Almost totally blind, and following weeks of “tranquil despondency” under the influence of laudanum, Sir Joshua Reynolds died of chronic liver failure on the evening of 23 February 1792.1 Reynolds had not only been the Royal Academy’s President since its inception in 1768, but was also the towering figure of the late eighteenth-century British art world. At that year’s Summer Exhibition, Britain’s leading painters sought to fill the artistic and institutional vacuum that had been created by his death. Certain artists—most notably the Academy’s new President, Benjamin West—ensured that the kind of grand-manner history painting promoted by Reynolds as the apex of Academic ambition, and that had become an increasingly prominent strand of his own exhibition submissions, was still very much in evidence. While such submissions helped perpetuate Reynolds’s Presidential agenda of promoting an English school of history painting, the 1792 Academy Exhibition also featured numerous works that testified to the desire of artists to exploit the enormous gap his death had left in the field of advanced portraiture.
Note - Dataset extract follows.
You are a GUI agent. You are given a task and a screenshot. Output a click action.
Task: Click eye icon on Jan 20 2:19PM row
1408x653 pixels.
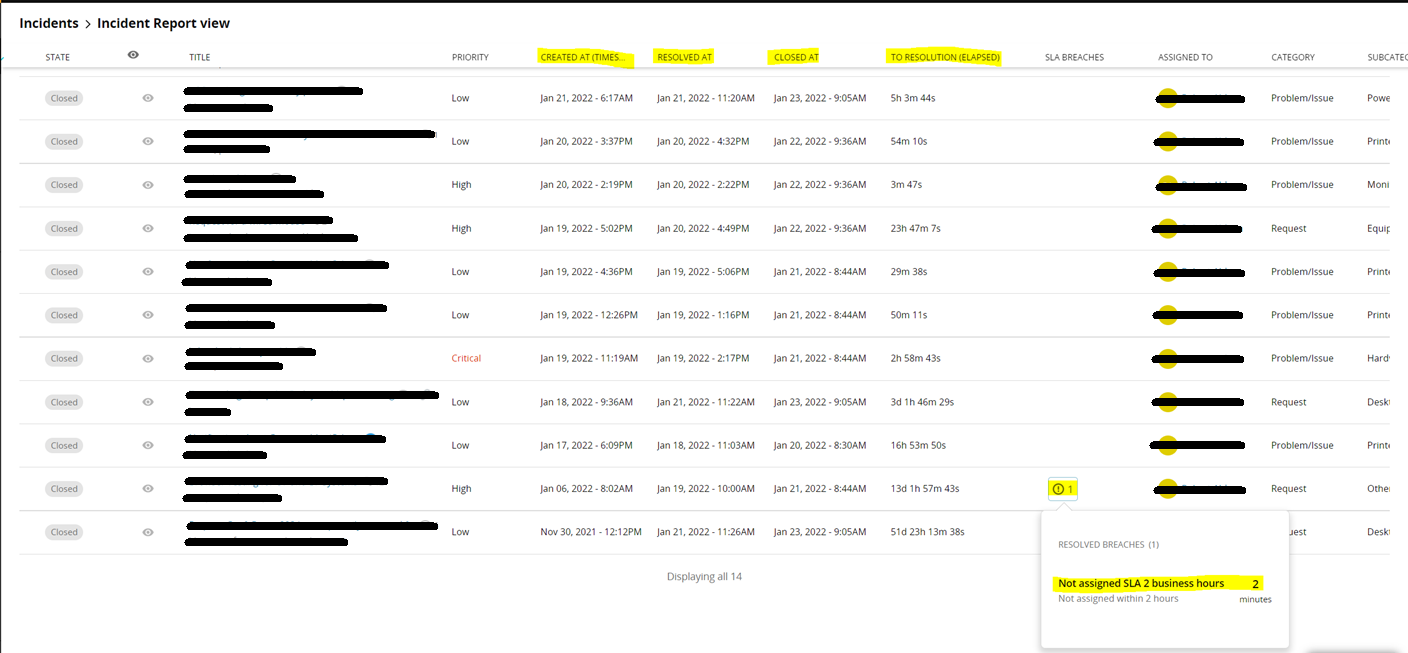coord(148,185)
Indeed, this display inaugurated a decades-long war between the best British portraitists, both young and old, in which they battled with each other to inherit Reynolds’ mantle as the nation’s leading practitioner in the genre. The show was packed with ambitious portraits, most notably those produced by the artist whom Reynolds himself saw as his true successor, Thomas Lawrence, but also those painted by Lawrence’s leading rivals, who included artists such as John Hoppner, William Beechey, Martin Archer Shee, and John Russell.
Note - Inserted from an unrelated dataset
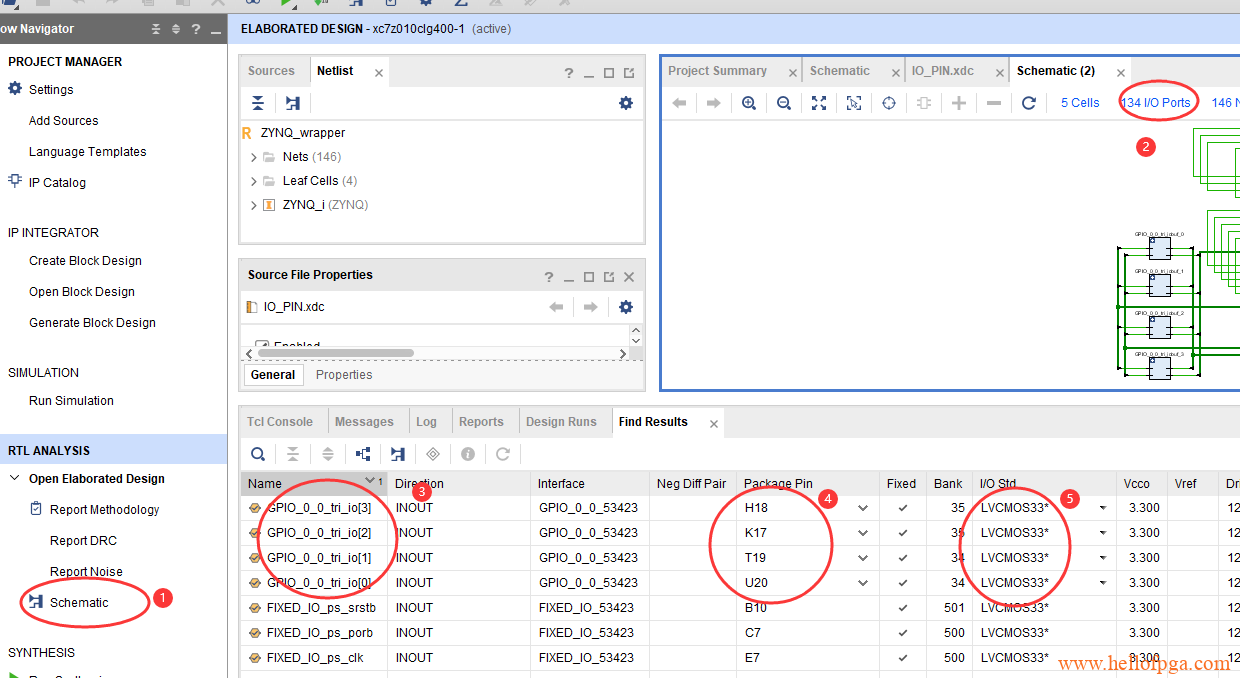
Task: Open the Package Pin dropdown showing H18
Action: click(863, 508)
Explore the 1792 catalogue

To help provide a better sense of the especially intense forms of artistic and pictorial interaction that took place at the 1792 display, I thought it would be interesting to develop a virtual reconstruction of that year’s Exhibition. This idea was prompted in part by a remarkable cache of visual evidence: a set of diagrammatic drawings of the display produced by Thomas Sandby, then Professor of Architecture at the Academy.2 Having studied these drawings in detail, and spent some time hunting down forty or so of the paintings that were on show in 1792, I then embarked upon the next and final stage of the reconstruction: that of working with my colleagues Tom Scutt and Maisoon Rehani, and a pair of gifted and imaginative designers at the company Duck Duck Zeus, to produce a computer-generated walk-through of the painterly spectacle that was on offer in the Ante-Room and the Great Room at Somerset House in 1792.3 This animated reconstruction of the display is very much a work in progress, and still contains some inaccuracies—in particular, the film does not yet offer an accurate translation of the ways in which all the pictures above the Great Room’s famous ‘line’ leant forward. Nevertheless, I hope it offers a stimulating introduction to a Georgian annual exhibition, and prompts fresh debate about how we best use digital technology to explore the history of such displays.

This year’s entry thus takes the form of a short film, in which, first of all, I introduce Sandby and his drawings, and then offer a commentary on our newly created tour of the 1792 display.

Figure 1

Mark Hallett, 1792: A Guided Tour, film animation produced by Duck Duck Zeus, 2018. Courtesy of Paul Mellon Centre for Studies in British Art (Creative Commons CC BY-NC International 4.0).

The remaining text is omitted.